A trade mark is a sign, symbol or a business identity which helps businesses to distinguish/differentiate between goods or services of one business/undertaking from those of the others. A trade mark may consist of a device, label, name, signature, word, letter, numeral or any combination thereof or a container for goods. The life span of a trade mark is 10 years and renewable after every 10th year.
What do trade marks do?
Trademark protection ensures that the owners of marks have the exclusive right to use them to identify goods or services, or to authorize others to use them in return for payment. The period of protection varies, but a trademark can be renewed indefinitely upon payment of the corresponding fees. Trade mark protection is legally enforced by courts that, in most systems, have the authority to stop trade mark infringement. In a larger sense, trade marks promote initiative and enterprise worldwide by rewarding their owners with recognition and financial profit. Trade mark protection also hinders the efforts of unfair competitors, such as counterfeiters, to use similar distinctive signs to market inferior or different products or services.
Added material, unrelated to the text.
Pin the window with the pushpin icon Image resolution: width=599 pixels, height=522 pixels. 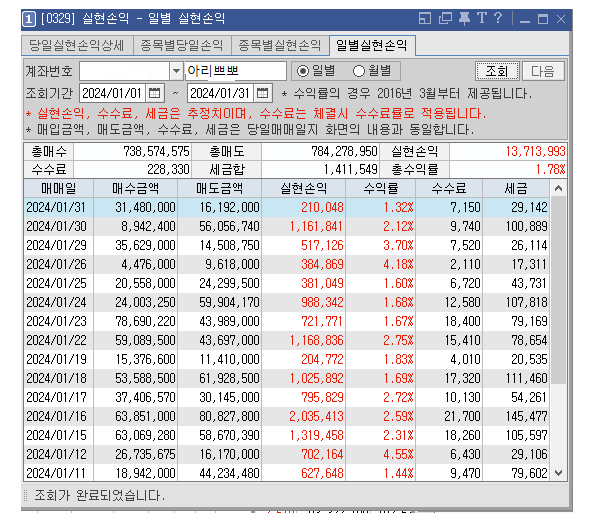pos(464,18)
The system enables people with skill and enterprise to produce and market goods and services in the fairest possible conditions, thereby facilitating international trade.
What kinds of trade marks can be registered?
Trade marks may be one or a combination of words, letters and numerals. They may consist of drawings, symbols or three-dimensional signs, such as the shape and packaging of goods; provided same is used to identify the commercial source of goods or services. In addition to identifying the commercial source of goods or services, several other trade mark categories also exist: Collective marks are owned by an association whose members use them to indicate products with a certain level of quality and who agree to adhere to specific requirements set by the association. Such associations might represent, for example, accountants, engineers or architects. Certification marks are given for compliance with defined standards but are not confined to any membership.
How extensive is trade mark protection?
Our trade mark office maintains a Register of Trademarks containing full application information on all registrations and renewals, which facilitates examination, search and potential opposition by third parties Trade mark protection is territorial; therefore, one is only protected in the jurisdiction protection was applied for.
National, Regional and International Applications:
National: all national applications are administered by the Business and Intellectual Property Authority (BIPA).
Regional: ARIPO- administers a regional trade marks system under the Banjul Protocol. An applicant can thus file a single application seeking protection in a number of designated countries.
International: WIPO- administers an international registration system for trademarks called the Madrid System. The Madrid System enables an applicant to single application designating countries in which the applicant seeks protection.